28. You are given one 200 Ω resistor and two 100 Ω resistors. How would you connect any combination of them to give a combined resistance of:
(a) 400 Ω
(b) 250 Ω
(c) 167 Ω

Data for questions on temperature coefficient of resistance:
Material Ωx10-4 K-1 Material Ωx10-4 K-1 Copper 43 Aluminium 38 Lead 43 Nichrome 1.7 Eureka 0.2 Manganin 0.2 Iron 62 Platinum 38 Carbon - 0.5 Tungsten 60

 Material βx10-4K-1 Material βx10-4K-1 Copper 43 Aluminium 38 Lead 43 Nichrome 1.7 Eureka 0.2 Manganin 0.2 Iron 62 Platinum 38 Carbon -0.5 Tungsten 60

Where necessary use the values for the temperature coefficient of resistance quoted in the preceding table for the following problems.

29. Calculate the change in the resistance of a platinum wire if the temperature rises from 293 K to 315 K if its resistance at 293 K was 2.5 Ω

30. A tungsten filament has a resistance of 20 Ω at 20oC. What is its resistance at 1500oC

31. A tungsten filament lamp has a filament whose resistance increases from 30 Ω at 20oC to 350 Ω at its operating temperature. Calculate the operating temperature of the lamp.

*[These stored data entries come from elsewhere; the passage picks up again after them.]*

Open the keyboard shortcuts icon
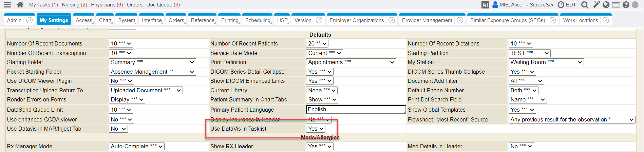The image size is (644, 152). 616,5
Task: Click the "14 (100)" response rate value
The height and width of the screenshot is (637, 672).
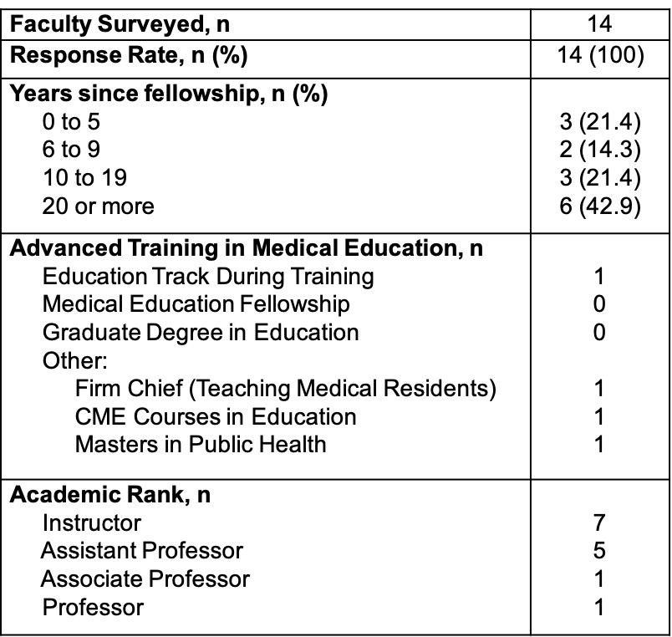Action: point(600,57)
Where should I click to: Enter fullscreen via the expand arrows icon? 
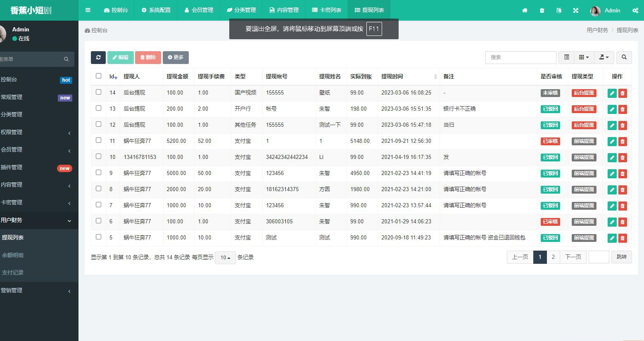point(575,10)
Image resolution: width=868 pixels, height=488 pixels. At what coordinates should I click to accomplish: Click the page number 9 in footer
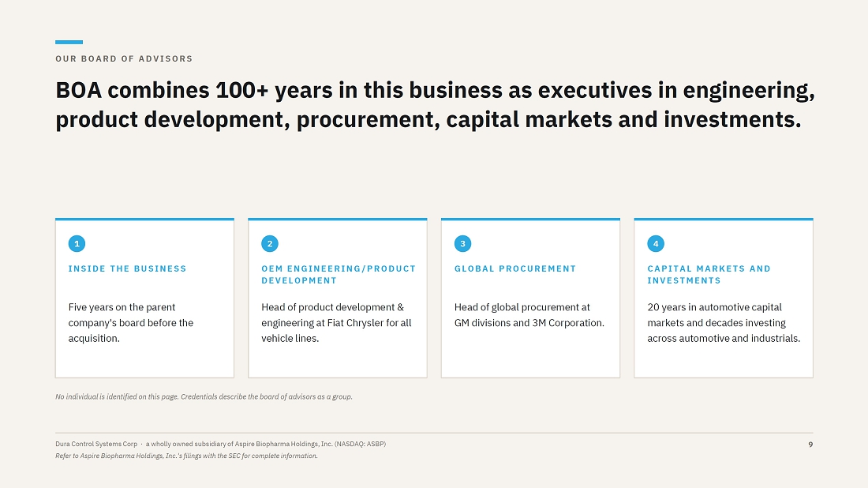(x=810, y=445)
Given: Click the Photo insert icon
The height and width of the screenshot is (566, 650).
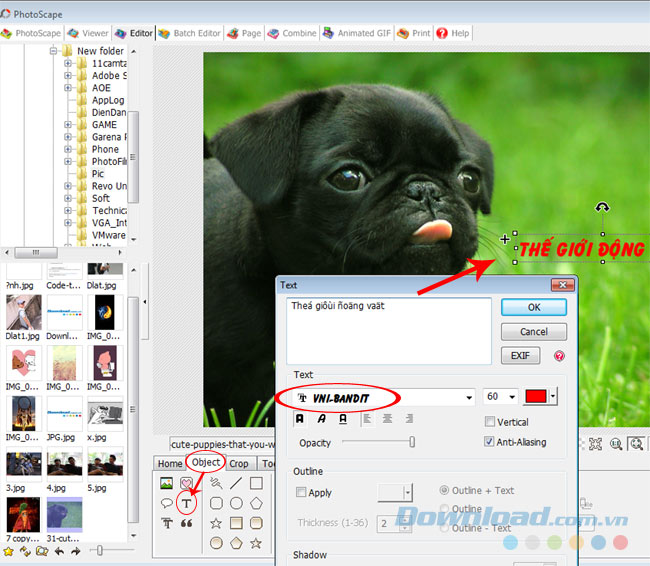Looking at the screenshot, I should point(167,483).
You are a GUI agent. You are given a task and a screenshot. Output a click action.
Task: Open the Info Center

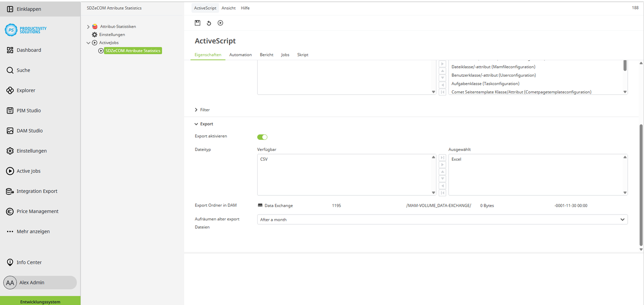click(x=29, y=262)
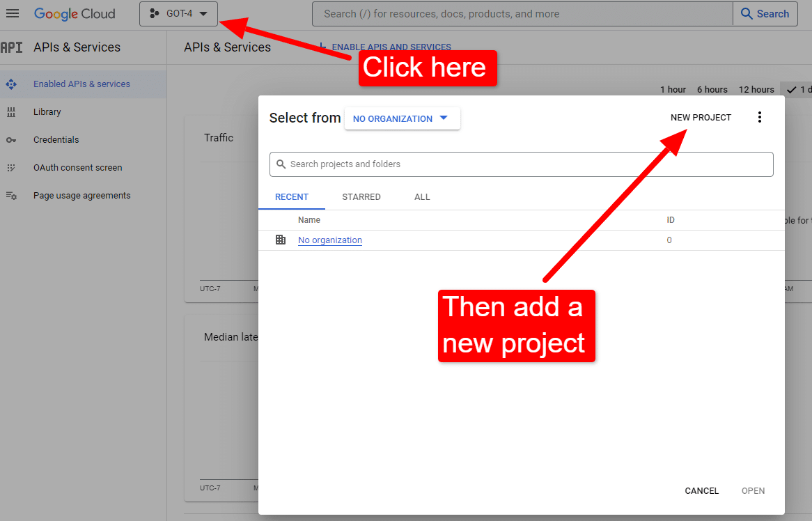
Task: Switch to the ALL projects tab
Action: coord(421,196)
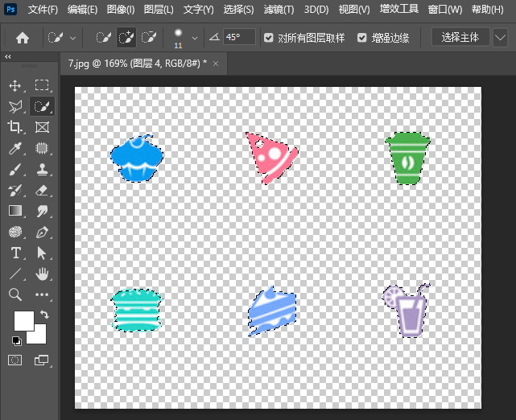Click the Subtract from selection brush icon
The height and width of the screenshot is (420, 516).
click(149, 38)
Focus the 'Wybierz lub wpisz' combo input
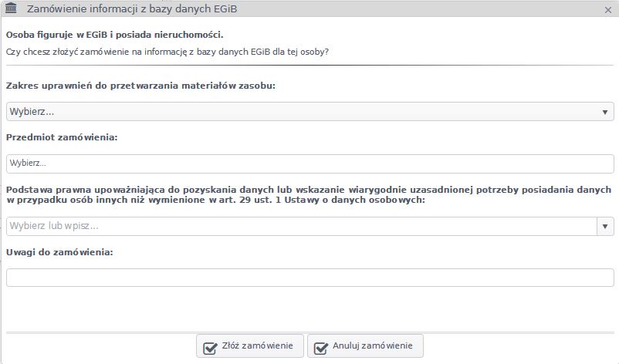619x364 pixels. pos(302,227)
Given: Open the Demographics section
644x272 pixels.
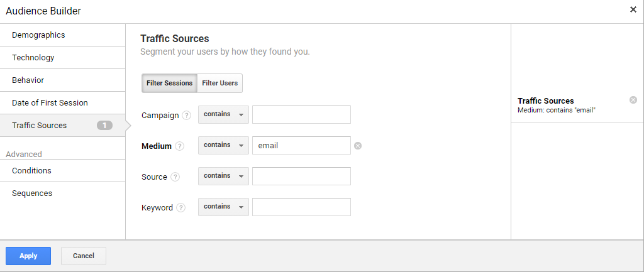Looking at the screenshot, I should 38,35.
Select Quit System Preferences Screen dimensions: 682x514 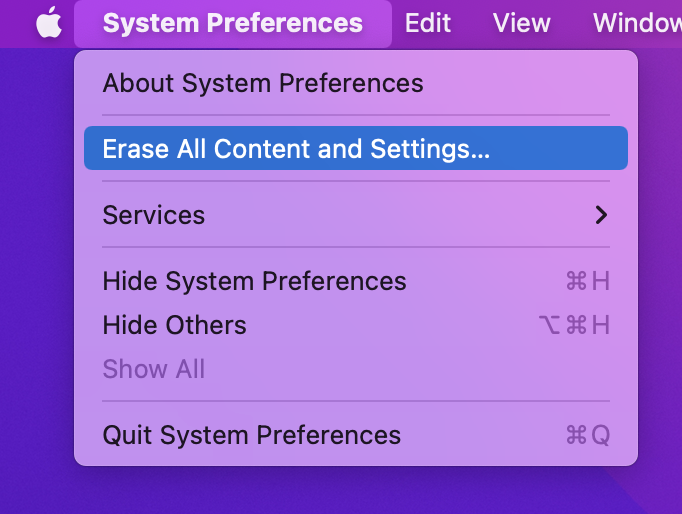coord(356,435)
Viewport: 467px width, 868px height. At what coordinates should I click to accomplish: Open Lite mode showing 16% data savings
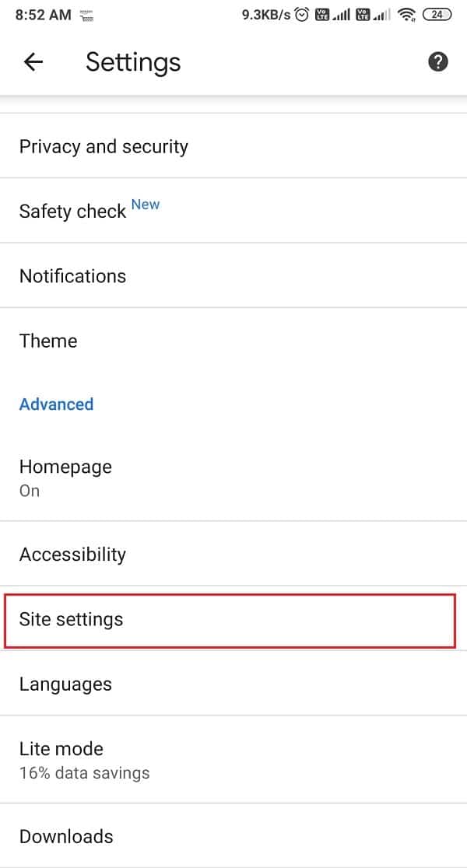pyautogui.click(x=61, y=758)
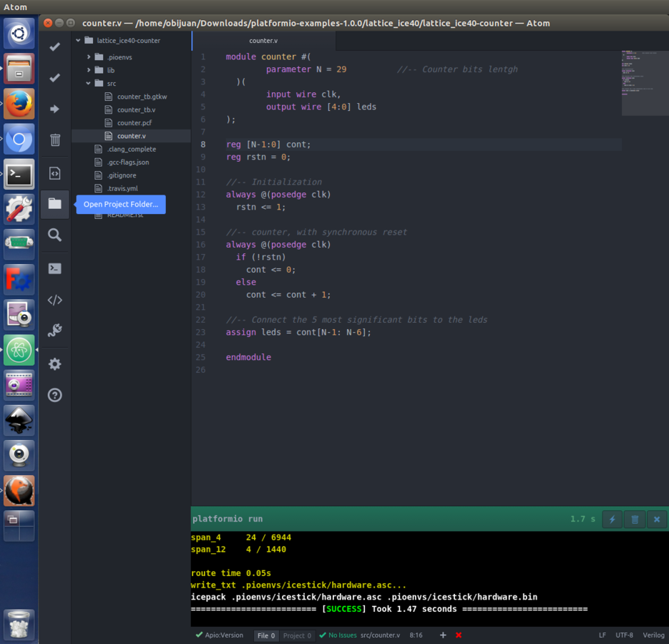Image resolution: width=669 pixels, height=644 pixels.
Task: Click the Verilog grammar selector in status bar
Action: point(653,635)
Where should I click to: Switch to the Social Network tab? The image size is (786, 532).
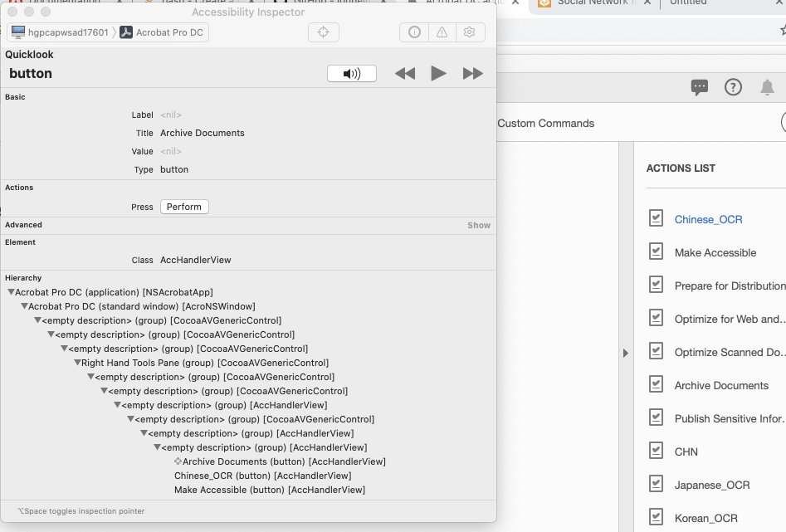click(x=591, y=4)
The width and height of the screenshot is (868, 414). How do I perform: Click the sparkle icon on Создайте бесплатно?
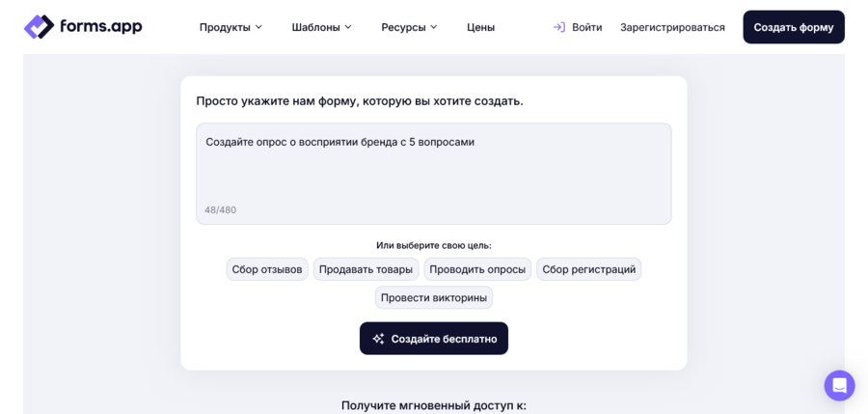coord(378,339)
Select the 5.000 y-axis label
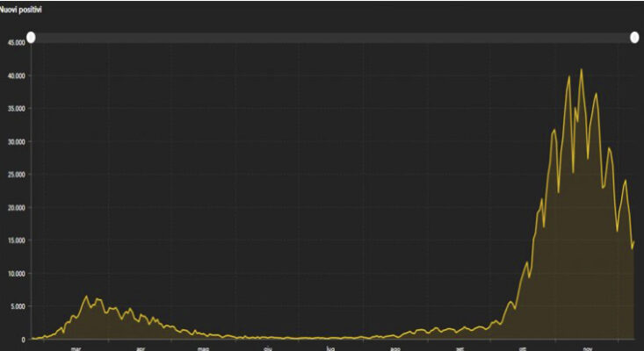Screen dimensions: 644x351 point(17,307)

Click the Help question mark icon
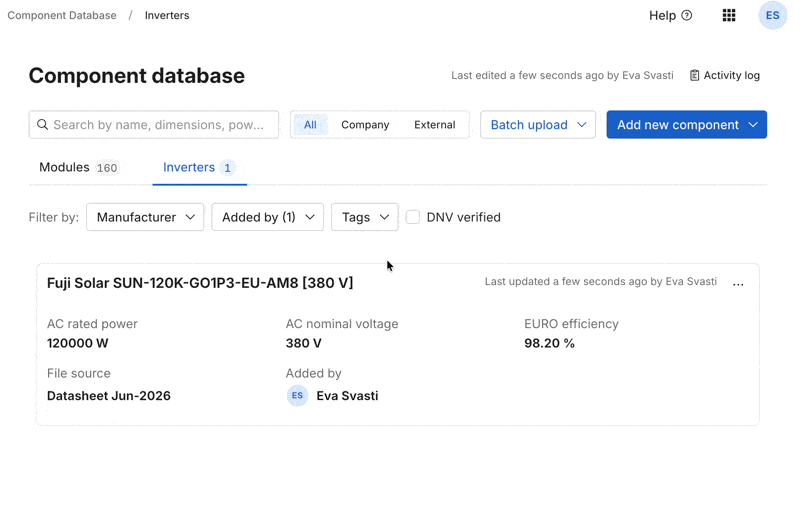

32. A coil of wire has a resistance of 3.5 Ω at room temperature (18oC) which rises to 65 Ω when placed in boiling water. Calculate the temperature coefficient of resistance of the metal of the coil.

33. A semiconductor used as a thermometer has a resistance of 200Ω at 15oC and this falls to 25 Ω at 100oC. Calculate the mean temperature coefficient of resistance for the material over that range.